Fig. 6. Cellular neighborhood (CN) changes during UC.

a Schematic of CN identification. CN was defined by its center cell and the 20 nearest neighbor cells. b Identification of 15 distinct CNs based on the 17 original CTs and their respective abundances (column scaled) within each CN. c Representative Voronoi diagrams of CNs (upper panels) and corresponding IMC images (lower panels) in the normal and inflammatory region. d Dot plots showing the abundance of selected CNs (CN4, CN5, CN6, CN8, CN10, CN14) between normal and UC samples (Normal, n = 19; UC, n = 33 from two independent experiments). Dashed black line labeling mean value of each group and statistics were performed with two-sided Wilcoxon rank-sum tests. Exact P values were provided in the plot and Source Data file. e Schematic of the tensor decomposition analysis and decomposition results of selected modules for normal and UC groups. Weight of the line connecting CN and CT modules indicating interaction potentials between each pair.

Fig. 7. Infiltrating macrophages induces a spatial shift of TNF-α production.
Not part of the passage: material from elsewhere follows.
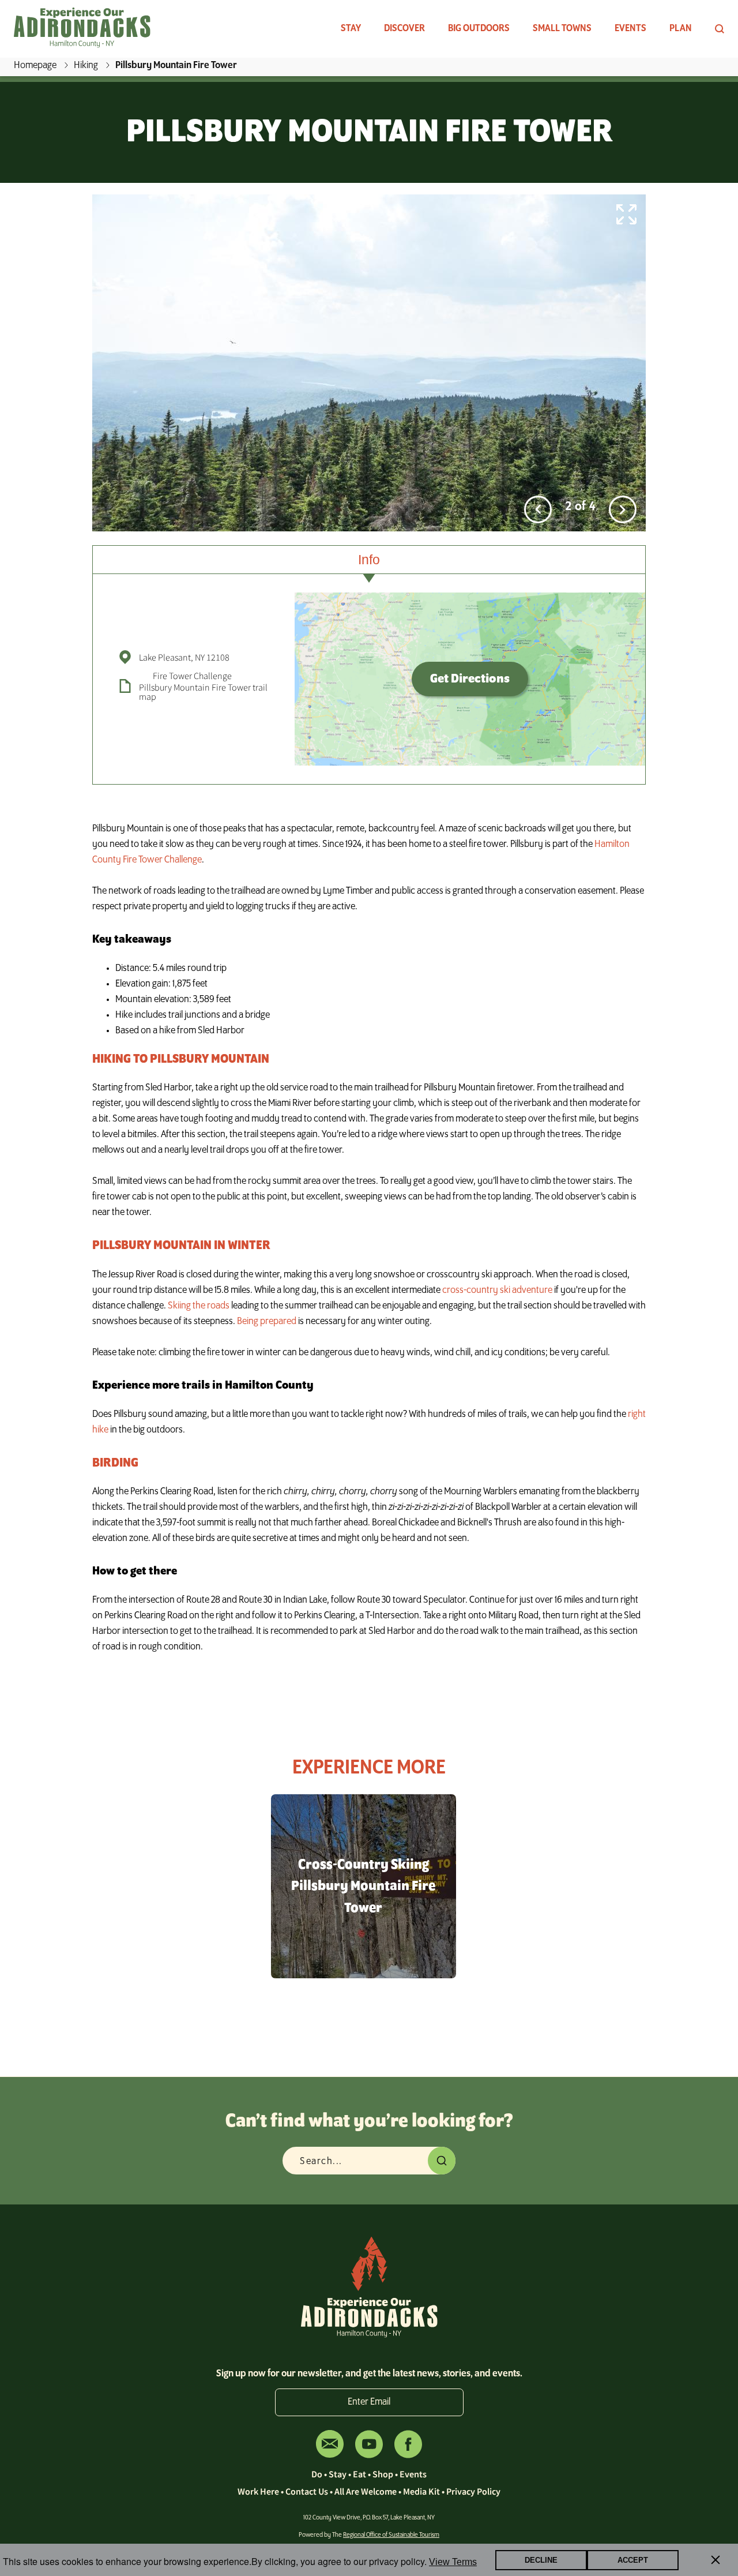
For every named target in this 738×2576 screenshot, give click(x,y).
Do (316, 2474)
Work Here (258, 2491)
a Schematic of spatial cell-cell cross talk analysis. Cell-cell crosstalk was categorized into interaction and avoidance co-occurrence patterns. b Circles indicating patterns of cell-cell interactions/avoidance for normal and UC (Normal, n = 19; UC, n = 33 from two independent experiments). The circle size shows the percentage of ROIs with significant interaction/avoidance determined by the permutation test. Rows represent the cell type of interest (center cell) and columns represent other cell types surrounding the interest cell type (neighboring cell). Colors in the heatmap indicate the Pearson correlation between cell types across all ROIs in normal and UC respectively. c Circos plots showing cell-cell communications from inflammatory/resident macrophages to T/B cells involving chemokines and cytokines. d Network graph summarizing cell-cell communications between macrophages and T/B cells. Vertex sizes and edge widths scale to numbers of interacted cell types. e UMAP identifying distinguishable expression of TNF-α in lymphocytes and IL-1β in infiltrating macrophages, T cells, and B cells. f Ly6c⁺ MHC II⁺ inflammatory macrophages were sorted from the colon in DSS treated mice and cultured with lymphocytes from mesenteric lymph nodes. Representative plots and statistics results (ctrl, n = 8; Ly6c⁺ MHC II⁺, n = 8 from two independent experiments) were shown for TNF-α production from CD3⁺ T cells and CD19⁺ B cells after the co-cultivation as mean +/− SD and performed with two-tailed T test (***p < 0.001). Exact P values were provided in the Source Data file. g mIHC staining of TNF-α production. Intestinal tissues from normal and UC patients were stained with Pan-cytokeratin (green), TNF-α (red), and DAPI for DNA (blue). All markers were listed in the legend on the image. Scale bars, 100 μm. Representative plot from 5 samples (2 independent experiments). h The abstract diagram interprets the mechanism of the resident macrophage disappearance effect. ROS was elevated as the first defense against the invading bacteria. At the same time, immune-suppressive resident macrophage was wiped out purposely due to their sensitivity to ROS and replaced by inflammatory macrophage which was resistant to ROS based on the high level of SOD2. Furthermore, inflammatory macrophages played a key role in forming the inflammatory cellular network by producing TNF-α and IL-1β. Resident macrophages might go through cell death due to high ROS stress.